Other grandparent lived in an old farm house, early morning was the chunk a chunk of the coals being shaken down, up stairs had big grates in the floor so the heat would rise, frost on the windows and the hot brick wrapped in a towel at the foot of the bed, stone cold. Grandma so happy and proud of her new electric range cooking bacon and eggs-------The smells on a cold winter morning at both places, the old and the new, safety and love.
Karoscene, the smell brings me back to the summer camps they both had before the electric poles were brought in.
The lamp shades, glass that had to be washed every week, the wick that needed cutting. I have no memory of how the Karoscene was brought to either camp but I do remember the Ice man arriving with Hugh chunks of ice held on big metal prongs for the Ice boxes.

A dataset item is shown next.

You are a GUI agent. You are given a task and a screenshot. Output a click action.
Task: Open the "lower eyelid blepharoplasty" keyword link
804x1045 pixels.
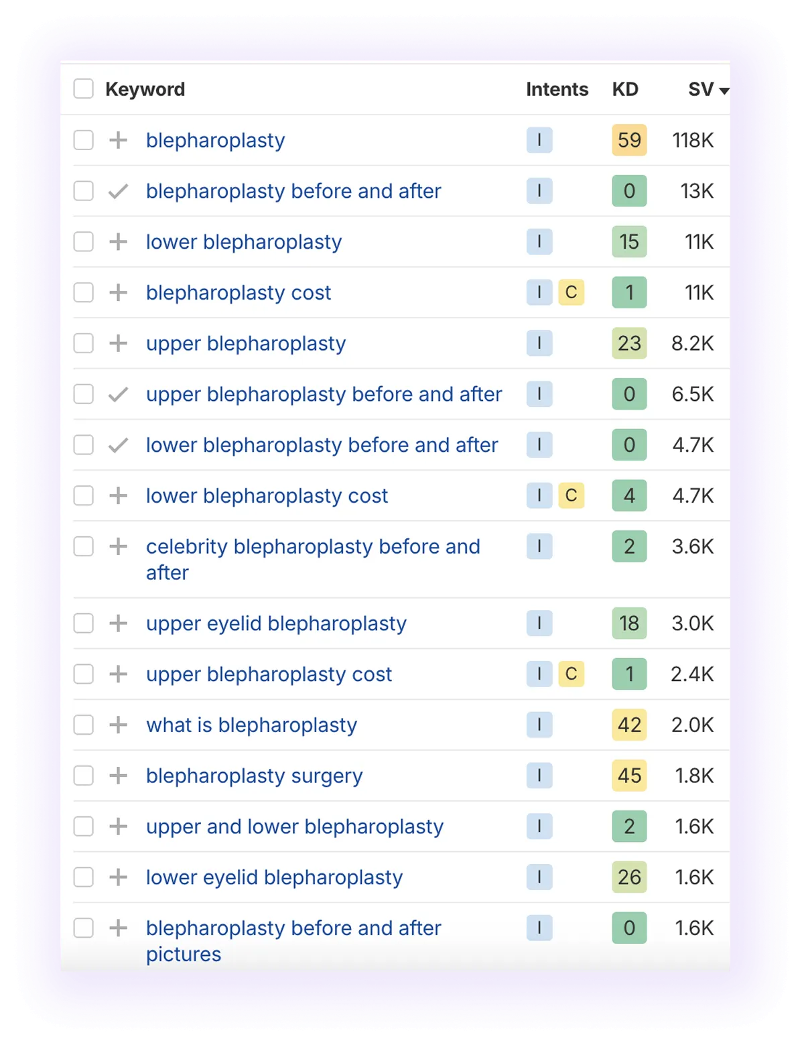pyautogui.click(x=274, y=877)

Then the family that spent all their money on a right good funeral, Karoscene heater in the livingroom, big old cast iron wood stove in the kitchen that put out heat too hot to stand by it for minutes at a time. Front of one was too hot while the back side froze.
Miserable life I thought, out house in the back and a bright red water pump in the kitchen, more like a summer camp then a year round home.
Imagine my surprise to find about 20 years ago these Kerosene room heaters on the market. Smack dab in the middle of a room with kids and pets running about them. OH Crap, this is a disaster I thought, but somehow most survived with no problem. A few row houses were burned down, perhaps a few hundred died, but people still buy them.
Mrs. O' Leary's lamp that set off the great Chicago fire was Karoscene, or Whale oil. Blame it on the Irish.